*Prompt 1:* Can you lay out the records as a Markdown table with columns Row and Line, starting at the line that contains "Click the TEST badge for member 394" and ending at the line that contains "coord(166,175)", with blank lines left out?

*Document text:*

+ + +

First here is a layout of the house plan, as it's important. It is a duplex, the top half is one unit, and the bottom half is another.



The cleanout is at the south west corner, and it drains to the street westerly. I have already excavated down to find the pipe. Even though the clean out is PVC, I can see the pipe exiting at the house, is 3" CI. Right at that point there is a transition coupling to PVC. At the point of exit from the house, the invert of the CI pipe is 12.5" below finished floor elevation. This is the only pipe exiting, both units drain through this.

On the northwest corner is a bathroom of unit 1. This bathroom is pretty much original, all CI drains and copper supply lines. It has a 3" vent. Not much has been done to it. So it should be OK.

On the northeast corner are the utility rooms, water heater, washer dryer etc. It is also orignal from the 1950s, so no problems.

+ + +

*Entries provided:*
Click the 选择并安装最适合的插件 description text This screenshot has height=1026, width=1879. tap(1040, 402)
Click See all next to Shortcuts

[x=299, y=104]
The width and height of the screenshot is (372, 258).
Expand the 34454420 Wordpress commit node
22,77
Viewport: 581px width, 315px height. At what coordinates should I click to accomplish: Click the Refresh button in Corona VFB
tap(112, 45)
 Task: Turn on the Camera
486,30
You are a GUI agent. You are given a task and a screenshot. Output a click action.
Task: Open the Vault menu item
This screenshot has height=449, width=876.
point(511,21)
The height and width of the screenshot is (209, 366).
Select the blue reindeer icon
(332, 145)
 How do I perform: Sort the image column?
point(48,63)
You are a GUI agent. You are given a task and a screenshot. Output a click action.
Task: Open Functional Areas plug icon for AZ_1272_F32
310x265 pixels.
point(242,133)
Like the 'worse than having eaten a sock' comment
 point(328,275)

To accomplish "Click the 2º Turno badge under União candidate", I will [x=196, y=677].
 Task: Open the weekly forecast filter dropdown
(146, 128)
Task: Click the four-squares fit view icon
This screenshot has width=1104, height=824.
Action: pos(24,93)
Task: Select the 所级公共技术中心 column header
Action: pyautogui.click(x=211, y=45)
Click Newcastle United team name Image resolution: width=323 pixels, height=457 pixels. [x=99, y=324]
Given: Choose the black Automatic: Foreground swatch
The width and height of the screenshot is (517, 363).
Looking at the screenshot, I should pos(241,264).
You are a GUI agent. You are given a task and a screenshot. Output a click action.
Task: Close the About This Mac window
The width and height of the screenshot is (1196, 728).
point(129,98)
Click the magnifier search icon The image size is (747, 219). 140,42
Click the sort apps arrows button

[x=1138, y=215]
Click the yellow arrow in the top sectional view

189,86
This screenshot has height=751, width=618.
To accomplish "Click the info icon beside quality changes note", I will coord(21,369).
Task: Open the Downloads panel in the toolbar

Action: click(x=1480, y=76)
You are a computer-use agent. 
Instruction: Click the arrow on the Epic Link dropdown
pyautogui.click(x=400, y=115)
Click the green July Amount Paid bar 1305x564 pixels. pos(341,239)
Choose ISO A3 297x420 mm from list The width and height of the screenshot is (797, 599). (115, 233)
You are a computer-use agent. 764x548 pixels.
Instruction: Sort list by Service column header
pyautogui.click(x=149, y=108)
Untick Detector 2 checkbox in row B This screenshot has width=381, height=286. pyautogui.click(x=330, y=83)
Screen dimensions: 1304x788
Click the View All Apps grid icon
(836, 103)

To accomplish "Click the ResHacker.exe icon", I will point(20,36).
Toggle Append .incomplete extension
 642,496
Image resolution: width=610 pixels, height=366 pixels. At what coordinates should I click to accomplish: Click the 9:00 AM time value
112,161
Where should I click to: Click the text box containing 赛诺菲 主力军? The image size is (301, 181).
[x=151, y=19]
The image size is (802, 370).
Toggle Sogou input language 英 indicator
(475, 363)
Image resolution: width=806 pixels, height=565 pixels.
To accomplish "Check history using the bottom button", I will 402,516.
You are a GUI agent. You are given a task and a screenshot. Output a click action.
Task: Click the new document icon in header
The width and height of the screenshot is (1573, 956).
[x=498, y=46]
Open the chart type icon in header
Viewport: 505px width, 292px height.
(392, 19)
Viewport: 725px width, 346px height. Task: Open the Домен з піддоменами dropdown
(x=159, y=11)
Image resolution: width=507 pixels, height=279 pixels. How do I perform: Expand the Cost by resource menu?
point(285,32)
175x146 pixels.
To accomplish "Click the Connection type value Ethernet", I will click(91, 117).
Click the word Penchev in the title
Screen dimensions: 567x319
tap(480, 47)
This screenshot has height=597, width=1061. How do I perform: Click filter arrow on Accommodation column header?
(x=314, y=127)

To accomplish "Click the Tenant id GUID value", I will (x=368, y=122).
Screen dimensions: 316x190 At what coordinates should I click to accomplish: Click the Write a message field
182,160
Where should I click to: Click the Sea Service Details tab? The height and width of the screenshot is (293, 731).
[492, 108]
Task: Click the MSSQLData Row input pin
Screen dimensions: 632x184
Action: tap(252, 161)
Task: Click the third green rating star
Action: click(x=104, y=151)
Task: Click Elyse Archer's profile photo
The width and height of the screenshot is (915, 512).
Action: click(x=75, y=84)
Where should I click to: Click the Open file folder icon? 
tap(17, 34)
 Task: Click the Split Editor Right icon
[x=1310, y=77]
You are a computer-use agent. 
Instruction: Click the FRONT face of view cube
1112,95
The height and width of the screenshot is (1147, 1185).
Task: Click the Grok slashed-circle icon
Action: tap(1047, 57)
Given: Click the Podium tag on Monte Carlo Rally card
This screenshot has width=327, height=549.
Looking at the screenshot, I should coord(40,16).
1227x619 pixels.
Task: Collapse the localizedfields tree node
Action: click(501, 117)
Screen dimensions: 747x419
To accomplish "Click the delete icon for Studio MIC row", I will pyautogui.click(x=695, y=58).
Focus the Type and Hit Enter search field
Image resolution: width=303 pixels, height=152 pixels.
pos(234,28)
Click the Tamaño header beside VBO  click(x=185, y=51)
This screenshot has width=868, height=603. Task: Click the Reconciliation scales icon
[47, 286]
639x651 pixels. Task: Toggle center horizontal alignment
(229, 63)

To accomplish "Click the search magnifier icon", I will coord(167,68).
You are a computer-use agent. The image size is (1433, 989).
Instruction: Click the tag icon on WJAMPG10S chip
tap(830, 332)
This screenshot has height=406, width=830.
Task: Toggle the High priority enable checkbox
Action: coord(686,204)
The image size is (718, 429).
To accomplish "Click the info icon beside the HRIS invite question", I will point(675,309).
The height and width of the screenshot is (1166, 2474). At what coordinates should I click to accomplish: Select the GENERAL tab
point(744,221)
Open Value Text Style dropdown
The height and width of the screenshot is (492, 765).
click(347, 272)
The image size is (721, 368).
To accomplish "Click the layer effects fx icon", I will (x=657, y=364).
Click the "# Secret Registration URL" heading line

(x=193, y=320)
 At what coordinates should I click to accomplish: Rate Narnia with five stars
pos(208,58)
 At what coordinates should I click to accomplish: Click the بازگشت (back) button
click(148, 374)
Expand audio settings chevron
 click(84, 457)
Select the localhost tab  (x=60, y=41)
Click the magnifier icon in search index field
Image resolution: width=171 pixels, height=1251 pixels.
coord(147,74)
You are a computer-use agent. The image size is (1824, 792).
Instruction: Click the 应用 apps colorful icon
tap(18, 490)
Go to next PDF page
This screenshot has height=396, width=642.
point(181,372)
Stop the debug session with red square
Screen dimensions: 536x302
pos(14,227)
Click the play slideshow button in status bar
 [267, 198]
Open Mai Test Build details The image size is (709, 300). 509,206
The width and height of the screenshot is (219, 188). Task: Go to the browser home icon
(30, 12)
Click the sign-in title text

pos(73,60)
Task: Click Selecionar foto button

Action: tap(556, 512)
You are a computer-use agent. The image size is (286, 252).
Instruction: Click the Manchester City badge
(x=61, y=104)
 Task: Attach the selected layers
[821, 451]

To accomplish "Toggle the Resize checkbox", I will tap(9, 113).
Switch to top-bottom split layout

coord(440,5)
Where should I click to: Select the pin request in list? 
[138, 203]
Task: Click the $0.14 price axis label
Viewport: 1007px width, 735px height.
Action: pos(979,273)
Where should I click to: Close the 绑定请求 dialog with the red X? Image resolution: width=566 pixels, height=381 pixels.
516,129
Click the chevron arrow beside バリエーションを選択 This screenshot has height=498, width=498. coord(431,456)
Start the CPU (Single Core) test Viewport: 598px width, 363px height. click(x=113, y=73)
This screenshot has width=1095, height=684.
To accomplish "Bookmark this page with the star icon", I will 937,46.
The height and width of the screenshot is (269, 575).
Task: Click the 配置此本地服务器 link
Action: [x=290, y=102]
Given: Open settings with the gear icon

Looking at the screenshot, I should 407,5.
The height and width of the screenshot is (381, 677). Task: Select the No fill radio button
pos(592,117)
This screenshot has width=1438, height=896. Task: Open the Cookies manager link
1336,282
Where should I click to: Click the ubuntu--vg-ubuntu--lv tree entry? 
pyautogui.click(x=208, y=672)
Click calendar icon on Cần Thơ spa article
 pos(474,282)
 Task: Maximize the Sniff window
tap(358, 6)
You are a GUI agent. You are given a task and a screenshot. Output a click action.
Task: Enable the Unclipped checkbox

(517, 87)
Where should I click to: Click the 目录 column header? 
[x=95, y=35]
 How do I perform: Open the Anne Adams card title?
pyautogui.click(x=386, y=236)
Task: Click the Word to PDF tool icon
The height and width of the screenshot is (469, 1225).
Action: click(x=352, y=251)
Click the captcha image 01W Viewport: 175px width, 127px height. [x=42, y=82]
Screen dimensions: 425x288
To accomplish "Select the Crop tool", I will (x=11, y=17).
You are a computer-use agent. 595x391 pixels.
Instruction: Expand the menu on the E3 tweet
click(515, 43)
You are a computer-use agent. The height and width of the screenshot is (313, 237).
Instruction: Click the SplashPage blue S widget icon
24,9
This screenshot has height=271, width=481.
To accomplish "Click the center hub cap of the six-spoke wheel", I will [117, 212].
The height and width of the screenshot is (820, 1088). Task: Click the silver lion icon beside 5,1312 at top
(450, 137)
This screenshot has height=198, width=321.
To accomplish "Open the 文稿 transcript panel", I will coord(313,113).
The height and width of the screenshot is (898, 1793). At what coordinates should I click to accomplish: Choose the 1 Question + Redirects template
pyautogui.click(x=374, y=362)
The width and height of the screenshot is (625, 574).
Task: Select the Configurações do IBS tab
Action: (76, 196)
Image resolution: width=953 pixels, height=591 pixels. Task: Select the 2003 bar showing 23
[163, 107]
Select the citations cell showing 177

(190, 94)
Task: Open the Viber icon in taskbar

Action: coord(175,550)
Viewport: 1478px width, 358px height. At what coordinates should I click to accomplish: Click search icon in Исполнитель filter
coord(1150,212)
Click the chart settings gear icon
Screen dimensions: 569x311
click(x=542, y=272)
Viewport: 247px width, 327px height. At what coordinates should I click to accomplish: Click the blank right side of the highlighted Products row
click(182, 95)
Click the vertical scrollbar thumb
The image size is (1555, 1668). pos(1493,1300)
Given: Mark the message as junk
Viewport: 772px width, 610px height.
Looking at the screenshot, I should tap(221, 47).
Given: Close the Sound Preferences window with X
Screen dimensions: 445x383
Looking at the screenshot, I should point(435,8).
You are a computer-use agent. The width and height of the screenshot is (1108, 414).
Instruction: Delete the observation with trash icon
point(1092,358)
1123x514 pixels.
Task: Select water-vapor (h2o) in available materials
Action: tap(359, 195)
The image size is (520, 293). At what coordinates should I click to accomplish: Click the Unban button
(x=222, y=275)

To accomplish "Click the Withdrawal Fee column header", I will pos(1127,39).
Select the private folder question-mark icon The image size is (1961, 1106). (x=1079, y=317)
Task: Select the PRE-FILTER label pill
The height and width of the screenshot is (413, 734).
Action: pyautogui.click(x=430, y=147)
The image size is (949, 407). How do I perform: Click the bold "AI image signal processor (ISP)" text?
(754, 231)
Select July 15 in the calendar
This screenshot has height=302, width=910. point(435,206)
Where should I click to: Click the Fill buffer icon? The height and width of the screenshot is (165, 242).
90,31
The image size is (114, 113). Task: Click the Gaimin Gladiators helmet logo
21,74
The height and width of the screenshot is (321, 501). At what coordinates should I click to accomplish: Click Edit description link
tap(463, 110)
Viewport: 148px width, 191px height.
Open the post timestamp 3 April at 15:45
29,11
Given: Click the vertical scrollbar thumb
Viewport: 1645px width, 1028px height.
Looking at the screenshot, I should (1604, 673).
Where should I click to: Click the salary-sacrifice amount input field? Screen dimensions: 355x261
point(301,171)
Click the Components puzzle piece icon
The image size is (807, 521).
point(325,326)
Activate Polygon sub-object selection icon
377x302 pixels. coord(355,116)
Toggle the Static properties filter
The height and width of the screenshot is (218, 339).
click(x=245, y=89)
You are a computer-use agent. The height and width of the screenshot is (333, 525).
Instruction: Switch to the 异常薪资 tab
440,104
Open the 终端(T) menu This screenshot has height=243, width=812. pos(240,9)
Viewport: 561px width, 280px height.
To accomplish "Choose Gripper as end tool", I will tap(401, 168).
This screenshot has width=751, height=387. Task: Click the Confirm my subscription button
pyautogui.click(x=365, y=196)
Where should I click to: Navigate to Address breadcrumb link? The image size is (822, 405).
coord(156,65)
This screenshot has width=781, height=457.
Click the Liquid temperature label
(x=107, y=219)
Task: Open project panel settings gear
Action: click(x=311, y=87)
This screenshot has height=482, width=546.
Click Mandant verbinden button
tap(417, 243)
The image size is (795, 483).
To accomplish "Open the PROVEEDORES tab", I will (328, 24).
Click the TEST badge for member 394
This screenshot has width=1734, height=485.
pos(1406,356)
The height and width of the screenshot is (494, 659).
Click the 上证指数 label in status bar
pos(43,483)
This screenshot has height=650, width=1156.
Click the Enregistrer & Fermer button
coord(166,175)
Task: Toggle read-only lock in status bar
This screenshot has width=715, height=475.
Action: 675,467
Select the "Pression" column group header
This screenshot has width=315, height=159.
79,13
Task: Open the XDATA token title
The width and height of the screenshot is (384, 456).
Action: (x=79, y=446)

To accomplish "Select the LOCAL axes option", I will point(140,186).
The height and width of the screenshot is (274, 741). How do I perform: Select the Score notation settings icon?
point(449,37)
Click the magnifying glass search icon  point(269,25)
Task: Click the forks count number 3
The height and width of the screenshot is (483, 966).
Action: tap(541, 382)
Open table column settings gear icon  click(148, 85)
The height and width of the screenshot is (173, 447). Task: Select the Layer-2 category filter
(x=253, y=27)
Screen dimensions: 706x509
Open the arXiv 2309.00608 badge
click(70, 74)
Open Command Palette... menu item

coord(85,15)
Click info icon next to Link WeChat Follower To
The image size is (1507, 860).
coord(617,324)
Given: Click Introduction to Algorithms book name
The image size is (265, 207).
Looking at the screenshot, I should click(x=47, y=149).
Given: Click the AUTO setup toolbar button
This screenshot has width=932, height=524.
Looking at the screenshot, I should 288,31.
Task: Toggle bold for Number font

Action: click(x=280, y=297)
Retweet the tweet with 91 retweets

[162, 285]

+ + +

*Prompt 2:* Can you carry on the description of the duplex's plumbing from its final sentence?

*Written response 1:*
| Row | Line |
|---|---|
| 1 | Click the TEST badge for member 394 |
| 2 | This screenshot has width=1734, height=485. |
| 3 | pos(1406,356) |
| 4 | The height and width of the screenshot is (494, 659). |
| 5 | Click the 上证指数 label in status bar |
| 6 | pos(43,483) |
| 7 | This screenshot has height=650, width=1156. |
| 8 | Click the Enregistrer & Fermer button |
| 9 | coord(166,175) |

*Written response 2:*
In the middle where the dividing walls between unit 1 and 2 is, used to be the common kitchen wall. On the north side the kitchen wall has a 2" vent and drain (which was the one I replaced the san tee and the galvanized section fell from the attic). That is still CI below, and I can see to the bottom elbow that drains westerly.

In unit 1, the south unit, the previous owner moved the sink, dishwasher to an island. Drain was unvented, that's the one I replumbed, with an AAV.

To the east in the backyard is a gazebo, inside a toilet, and he ran a 4" sewer line from there, and eventually connected to a sump pump to tie into pipes inside the house. That sump pump has since been disconnected as part of my effort to legalize this whole mess.

On the south east corner where the tie in from the sump pump is, he created a new bathroom addition. Bath tub, two lav sinks, toilet etc...I assumed he ran a pipe from there in the west direction, to eventually tie in with the last bathroom, as well as the drains coming from the north unit, then exit the house.

NOW, let me go over what I found.

Last week, I hired a plumber to disconnect the sump pump. A cut has been made where the sump pump pipe connected to the house sewer, and a cap put on the house side.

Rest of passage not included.